Assignment:
Word for word, copy the line containing "This screenshot has height=942, width=1208." and every line after it in the records below, leaving pictures out.

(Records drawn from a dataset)
·····
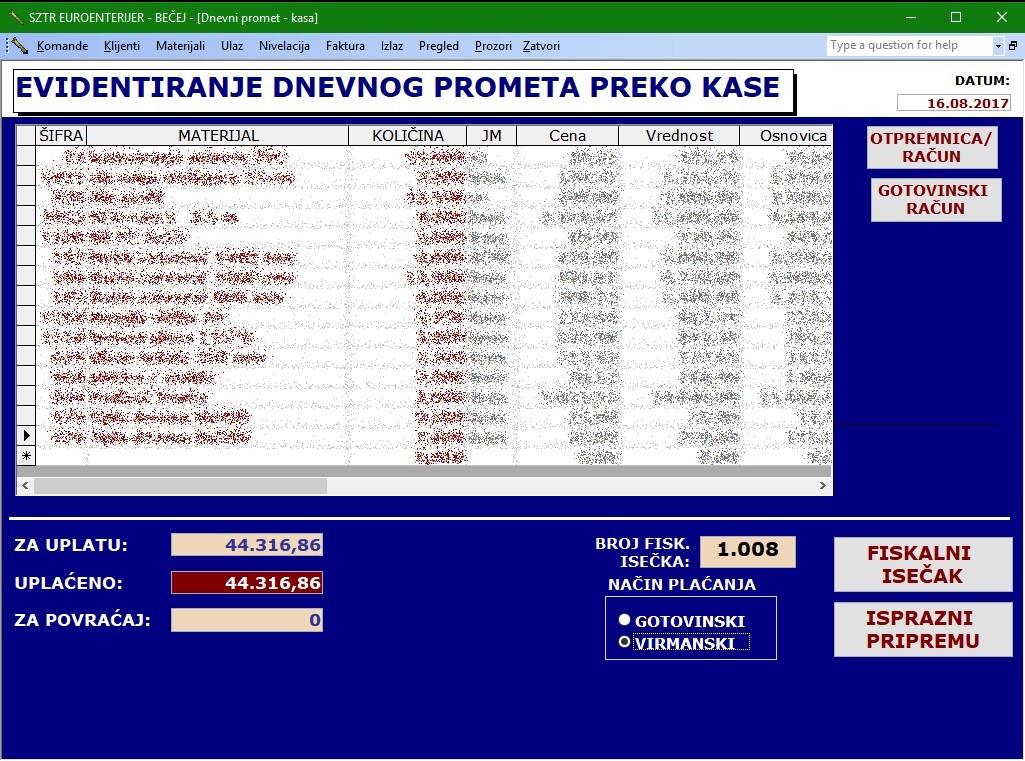Select the VIRMANSKI payment radio button
Viewport: 1025px width, 761px height.
pos(625,642)
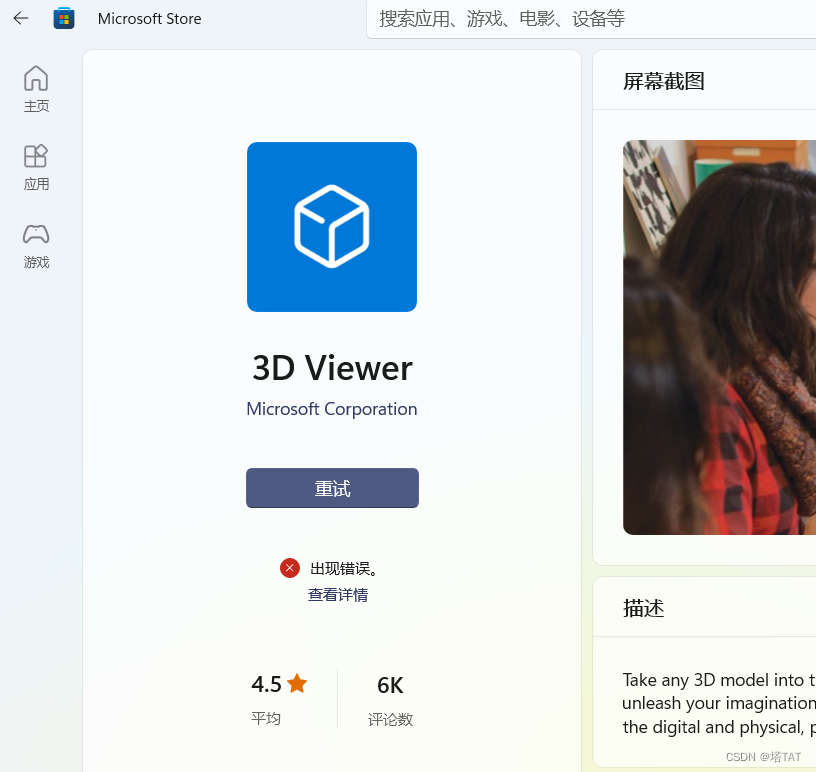The width and height of the screenshot is (816, 772).
Task: Click the red error X icon
Action: (x=290, y=568)
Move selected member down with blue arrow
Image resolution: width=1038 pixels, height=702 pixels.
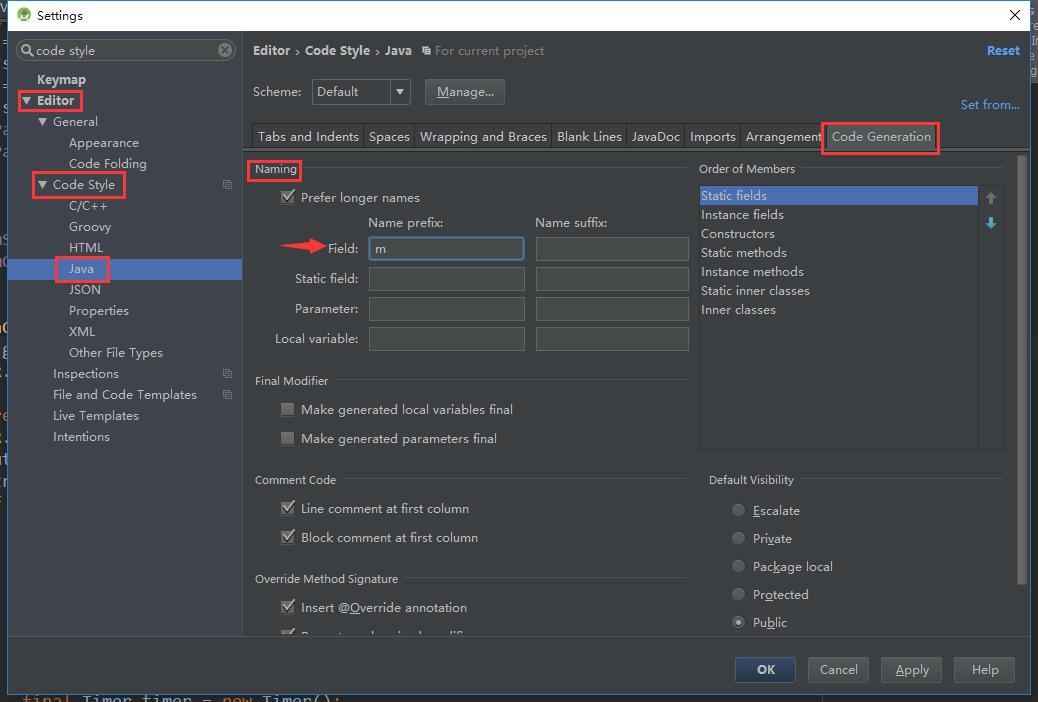[x=990, y=223]
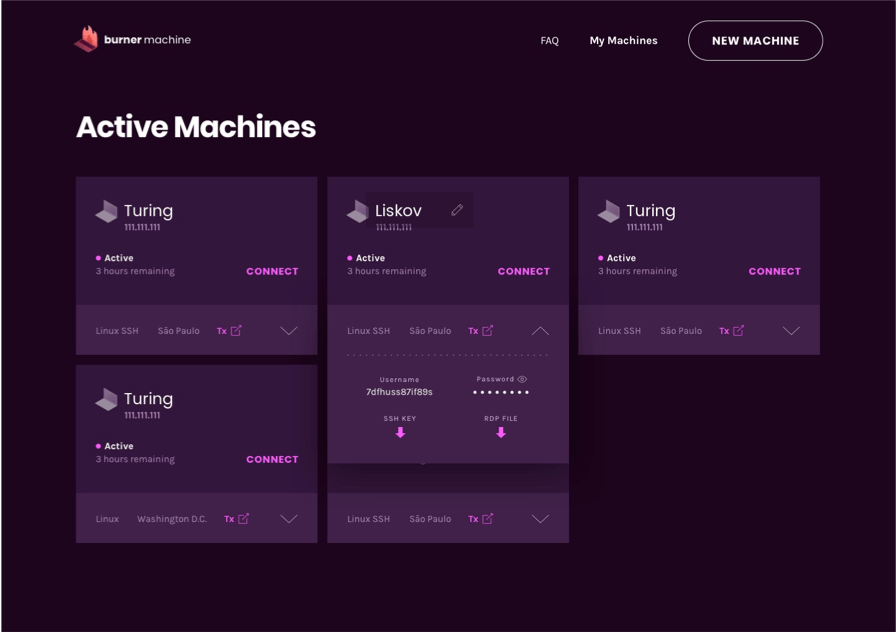Screen dimensions: 896x632
Task: Click the NEW MACHINE button
Action: pyautogui.click(x=755, y=41)
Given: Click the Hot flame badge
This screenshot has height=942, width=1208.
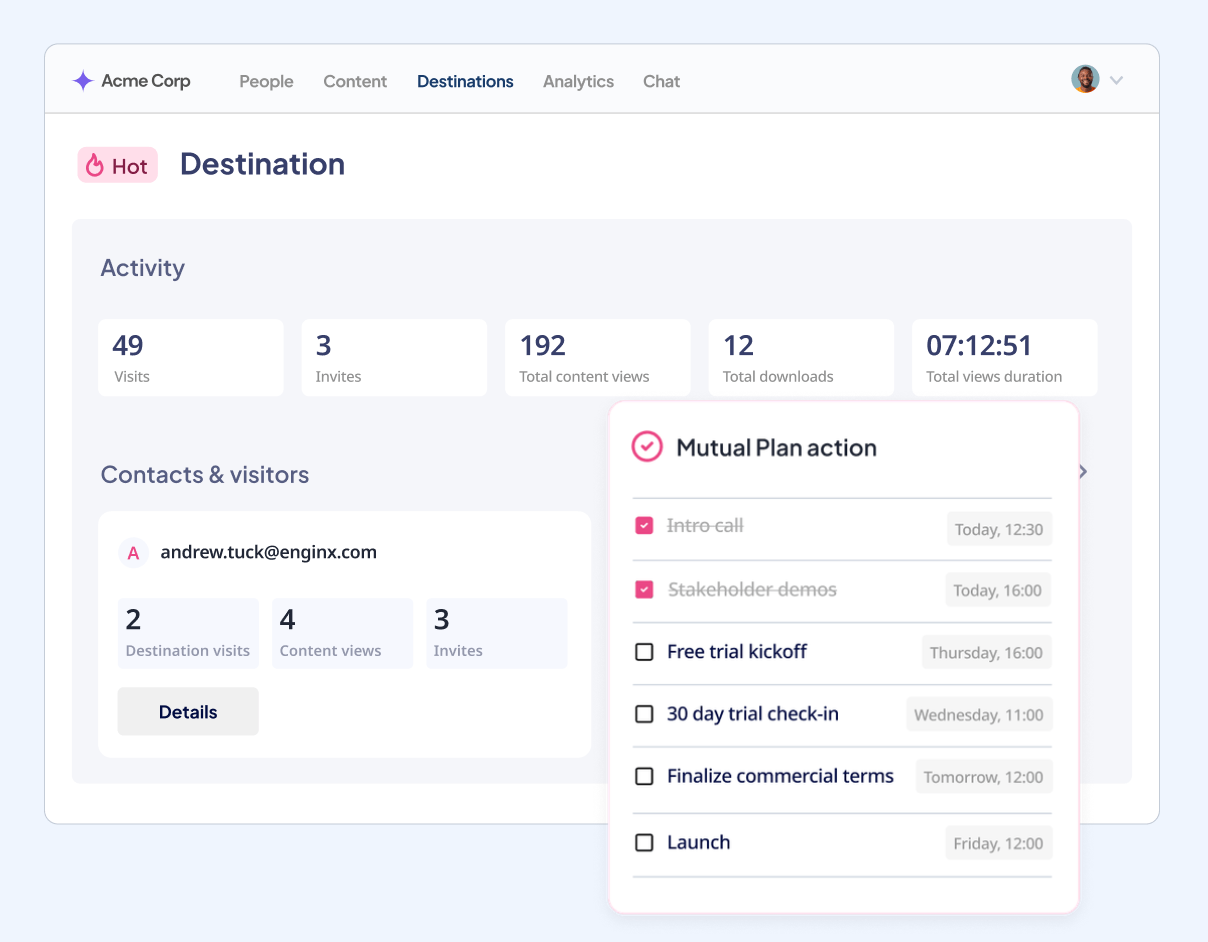Looking at the screenshot, I should (x=118, y=166).
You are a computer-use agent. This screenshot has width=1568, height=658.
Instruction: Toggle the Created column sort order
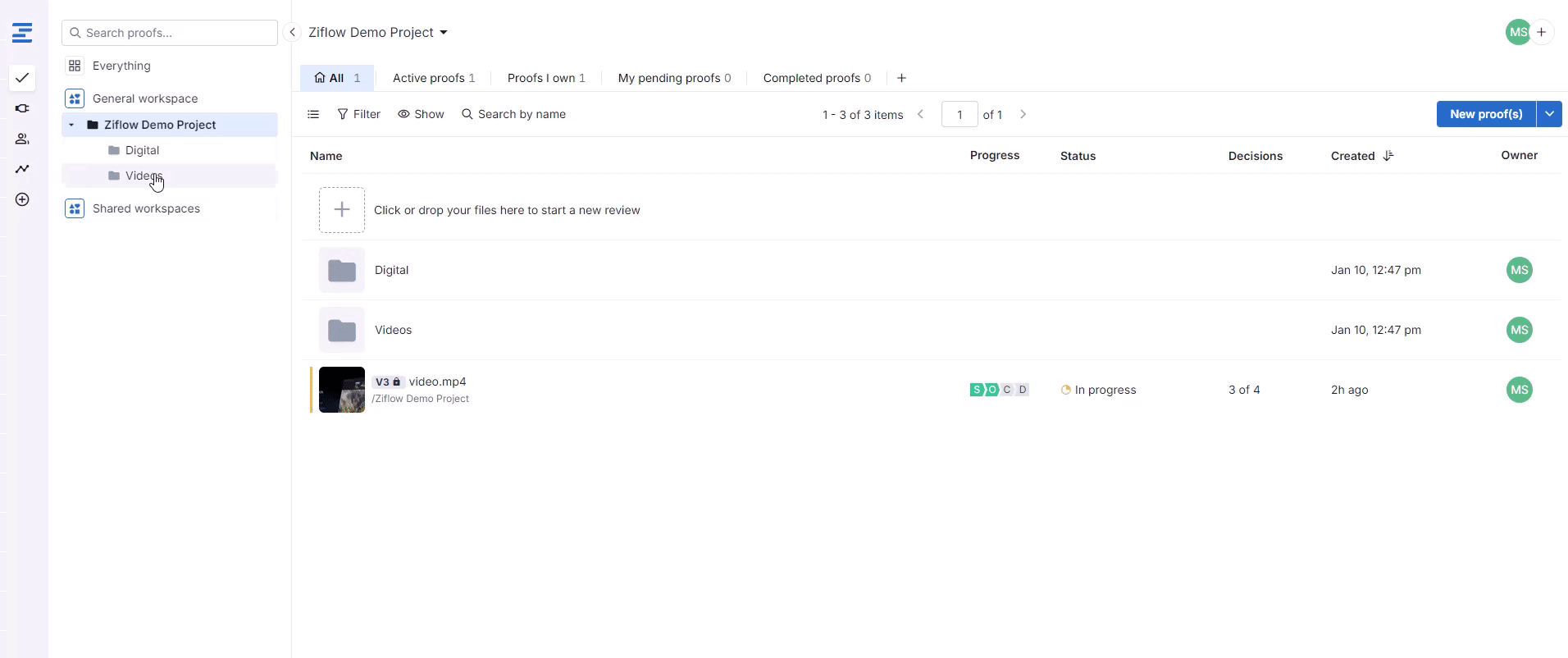point(1388,156)
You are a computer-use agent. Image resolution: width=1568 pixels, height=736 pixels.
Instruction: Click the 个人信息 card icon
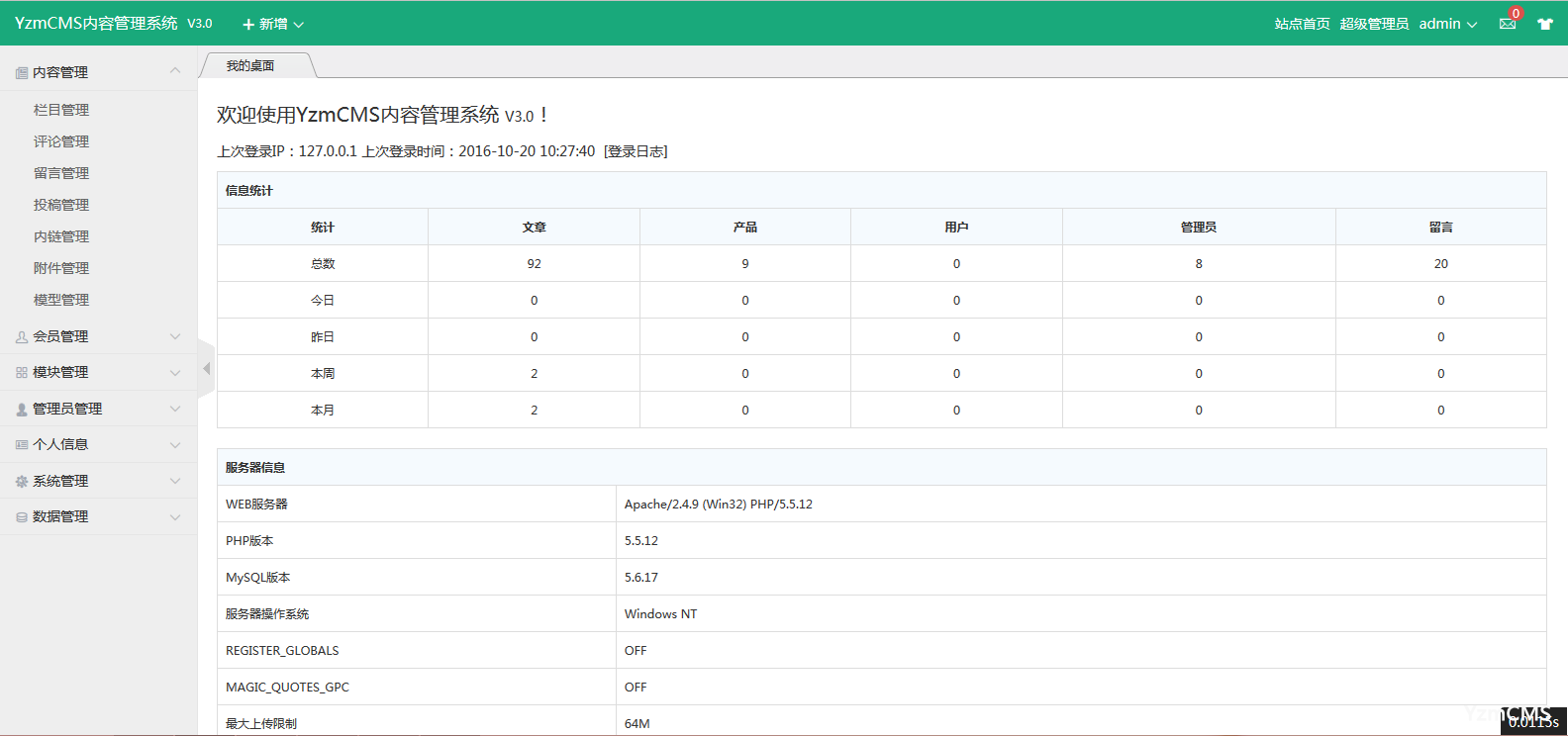(x=22, y=445)
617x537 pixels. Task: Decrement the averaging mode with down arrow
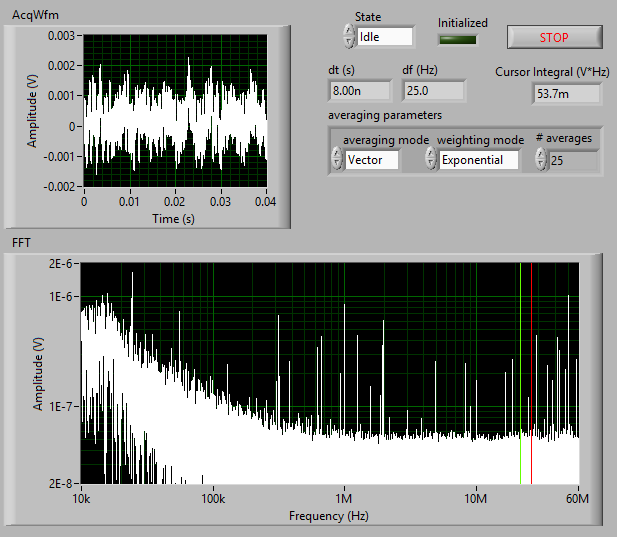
·····
Solution to this exercise:
This screenshot has height=942, width=1208.
Looking at the screenshot, I should (x=118, y=166).
You are a computer-use agent. This screenshot has width=1568, height=658.
Instruction: Toggle the Created column sort order
point(1388,156)
You are a computer-use agent. Image resolution: width=1568 pixels, height=736 pixels.
Instruction: Click the 个人信息 card icon
(x=22, y=445)
617x537 pixels. Task: Decrement the averaging mode with down arrow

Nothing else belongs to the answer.